TLDR; The redaction roller stamp is not worth it; get/keep using a cross-cut shredder. Certainly, never use it for a data subject access request or freedom of information request.
What is redaction?
Redaction of text is when you obscure information from being seen and/or used. This is common for bank statements, hospital letters, and any form of written information. Redaction is used in the work environment when dealing with Freedom of Information 2000 (FOIA) requests or Data Subject Access Requests (DSAR) In this blog, I review a Redaction Roller Stamp. A stamp designed to roll ink over the top of personal data with the words “confidential” on it.
I have seen the redaction roller stamp advertised a lot. It pops up when I search for related items. So I finally caved, and I wanted to review it.
If you haven’t a clue what I’m talking about, it’s this:
This stamp is also sold as an “Identity Theft Stamp” or “Identity Guard Roller Stamp”. Ultimately it’s a rolling stamp to block out any personal information. The idea is to prevent people who go through your bins or find your information on the floor from stealing it. It sells for approximately £7.99.
Some might see this as a better option than a shredder because it doesn’t require any electricity to run, and it’s not as messy. I beg to differ. I’ve got ink all over me because it didn’t dry fast enough. Redaction of my face is not what I planned, although most Information Governance folk will have done it at some point. However, the main question is; how did it fair on the test?
Redaction of hand-written personal data
With redaction, you have to be confident that you will prevent the data from being retrieved. One of the problems with handwritten data is that an imprint of the pen on the paper may lead to the inadvertent disclosure of information. This would be problematic even if the redaction roller stamp managed to cover the writing cover. On this occasion, it does struggle to cover handwritten ink.
Here you can see the outcome for various types of ink:
In the above picture, I used three types of ballpoint ink. I used black, red and blue, and the roller couldn’t fully cover them. You can still see the red and blue ink clearly in the image. Black ink also shows through, although it’s not as visible in the photo. You’ll just have to take my word for it. The pencil had the same problem.
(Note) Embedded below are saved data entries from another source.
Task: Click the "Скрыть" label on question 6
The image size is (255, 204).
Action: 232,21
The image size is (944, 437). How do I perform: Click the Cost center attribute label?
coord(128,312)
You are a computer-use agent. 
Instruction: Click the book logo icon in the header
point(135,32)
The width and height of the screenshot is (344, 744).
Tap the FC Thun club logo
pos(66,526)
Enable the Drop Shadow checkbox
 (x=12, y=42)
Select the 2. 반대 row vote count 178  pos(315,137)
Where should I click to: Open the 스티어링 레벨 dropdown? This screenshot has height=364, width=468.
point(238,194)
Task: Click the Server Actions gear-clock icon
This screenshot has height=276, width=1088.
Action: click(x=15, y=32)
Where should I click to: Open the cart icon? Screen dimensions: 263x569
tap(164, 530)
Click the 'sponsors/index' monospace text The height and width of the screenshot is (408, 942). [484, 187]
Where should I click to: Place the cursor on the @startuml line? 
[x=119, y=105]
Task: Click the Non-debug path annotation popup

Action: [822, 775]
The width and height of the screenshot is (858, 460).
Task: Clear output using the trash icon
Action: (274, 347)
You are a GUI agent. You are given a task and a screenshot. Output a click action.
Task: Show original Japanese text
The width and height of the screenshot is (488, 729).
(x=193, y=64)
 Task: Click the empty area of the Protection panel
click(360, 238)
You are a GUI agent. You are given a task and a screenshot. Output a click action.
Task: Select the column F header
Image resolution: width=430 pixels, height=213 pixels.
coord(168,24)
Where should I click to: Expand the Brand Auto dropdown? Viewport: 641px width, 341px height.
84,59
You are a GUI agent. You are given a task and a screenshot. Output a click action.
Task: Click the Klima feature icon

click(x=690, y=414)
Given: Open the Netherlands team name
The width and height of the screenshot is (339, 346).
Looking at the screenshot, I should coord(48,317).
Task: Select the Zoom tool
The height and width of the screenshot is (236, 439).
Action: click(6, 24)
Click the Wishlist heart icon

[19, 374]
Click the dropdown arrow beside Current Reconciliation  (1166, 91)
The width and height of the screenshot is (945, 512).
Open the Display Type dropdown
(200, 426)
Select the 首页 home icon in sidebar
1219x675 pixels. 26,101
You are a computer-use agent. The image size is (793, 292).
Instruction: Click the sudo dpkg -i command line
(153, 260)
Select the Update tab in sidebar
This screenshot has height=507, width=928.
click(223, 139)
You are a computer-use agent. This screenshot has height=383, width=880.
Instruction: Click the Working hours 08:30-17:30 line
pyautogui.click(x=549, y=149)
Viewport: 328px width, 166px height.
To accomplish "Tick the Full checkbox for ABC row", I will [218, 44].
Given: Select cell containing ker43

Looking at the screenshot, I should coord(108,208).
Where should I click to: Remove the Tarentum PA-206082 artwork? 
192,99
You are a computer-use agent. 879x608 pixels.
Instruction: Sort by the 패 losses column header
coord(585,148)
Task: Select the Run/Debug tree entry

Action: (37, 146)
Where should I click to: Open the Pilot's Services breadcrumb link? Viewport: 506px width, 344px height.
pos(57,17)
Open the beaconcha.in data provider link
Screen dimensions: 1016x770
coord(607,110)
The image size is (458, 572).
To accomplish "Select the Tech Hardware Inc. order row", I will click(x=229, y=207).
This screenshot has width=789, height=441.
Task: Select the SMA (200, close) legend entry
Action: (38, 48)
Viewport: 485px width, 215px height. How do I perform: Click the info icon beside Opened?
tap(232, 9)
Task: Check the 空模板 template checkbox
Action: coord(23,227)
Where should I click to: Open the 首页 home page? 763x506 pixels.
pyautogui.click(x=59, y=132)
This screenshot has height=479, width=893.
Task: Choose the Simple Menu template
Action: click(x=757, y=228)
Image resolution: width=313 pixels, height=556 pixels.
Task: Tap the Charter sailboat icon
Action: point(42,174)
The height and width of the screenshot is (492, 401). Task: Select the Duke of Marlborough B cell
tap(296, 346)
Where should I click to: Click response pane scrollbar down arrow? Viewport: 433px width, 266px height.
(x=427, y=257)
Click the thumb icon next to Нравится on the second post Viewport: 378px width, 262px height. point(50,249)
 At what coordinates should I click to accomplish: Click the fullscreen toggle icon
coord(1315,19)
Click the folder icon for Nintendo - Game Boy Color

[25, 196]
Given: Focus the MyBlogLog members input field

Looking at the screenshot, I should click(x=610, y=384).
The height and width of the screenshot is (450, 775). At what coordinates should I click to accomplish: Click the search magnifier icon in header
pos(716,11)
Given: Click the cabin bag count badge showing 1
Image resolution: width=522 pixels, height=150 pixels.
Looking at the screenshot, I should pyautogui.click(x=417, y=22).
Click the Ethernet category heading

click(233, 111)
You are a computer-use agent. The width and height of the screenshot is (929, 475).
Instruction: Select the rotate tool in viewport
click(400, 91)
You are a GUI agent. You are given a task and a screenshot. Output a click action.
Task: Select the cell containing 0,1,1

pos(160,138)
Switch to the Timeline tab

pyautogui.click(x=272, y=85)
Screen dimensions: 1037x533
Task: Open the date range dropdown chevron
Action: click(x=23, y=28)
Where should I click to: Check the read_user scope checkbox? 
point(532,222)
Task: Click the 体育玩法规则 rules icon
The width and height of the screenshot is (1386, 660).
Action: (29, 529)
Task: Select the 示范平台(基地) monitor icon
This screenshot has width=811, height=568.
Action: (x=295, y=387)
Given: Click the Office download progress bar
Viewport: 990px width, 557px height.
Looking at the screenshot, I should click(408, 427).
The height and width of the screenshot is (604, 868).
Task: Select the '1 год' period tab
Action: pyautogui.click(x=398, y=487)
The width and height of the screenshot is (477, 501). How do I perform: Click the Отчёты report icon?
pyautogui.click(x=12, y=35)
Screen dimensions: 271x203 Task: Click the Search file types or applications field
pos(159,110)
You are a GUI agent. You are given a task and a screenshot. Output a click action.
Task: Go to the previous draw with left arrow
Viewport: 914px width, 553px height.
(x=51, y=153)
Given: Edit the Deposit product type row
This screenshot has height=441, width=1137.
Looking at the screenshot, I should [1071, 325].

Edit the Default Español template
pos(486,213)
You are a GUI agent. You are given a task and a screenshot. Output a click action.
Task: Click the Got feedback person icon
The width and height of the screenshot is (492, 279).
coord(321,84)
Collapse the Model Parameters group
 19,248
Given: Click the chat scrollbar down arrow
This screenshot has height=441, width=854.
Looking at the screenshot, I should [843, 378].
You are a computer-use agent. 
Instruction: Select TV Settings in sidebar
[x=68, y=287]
Redaction of printed personal data
Initially, I thought that perhaps it’d been designed for printed material rather than handwritten material. But it doesn’t cover print well, either! Here’s the result on thick paper:
I also tried the stamp on printed data on shiny cardboard. It performed poorly and, more specifically, it didn’t dry, so smudges were huge:
Buy a shredder
Cross–cut shredders can cut one sheet of paper into hundreds of pieces with very little effort. This stamp is supposed to save you from hours spent hanging over the shredder (hoping it doesn’t burn out because you shred annually rather than regularly!). My opinion is that to secure your information, you need to buy a decent home shredder rather than rely on a stamp. I bought mine from Costco. It cost me £69.99. This is quite pricey for a home shredder, but I give it hell, and it hasn’t died on me yet.
Look for is a shredder with a security level of Din 3 or 4. My shredder is Din4. You can find more about Din / Security Level here.
Make sure it’s a cross-cut shredder, and ditch your strip cuts.
My summary is short and sweet. Don’t buy a Roller Redaction Stamp. It’s a waste of time and money. Buy yourself a decent shredder and let it do the work.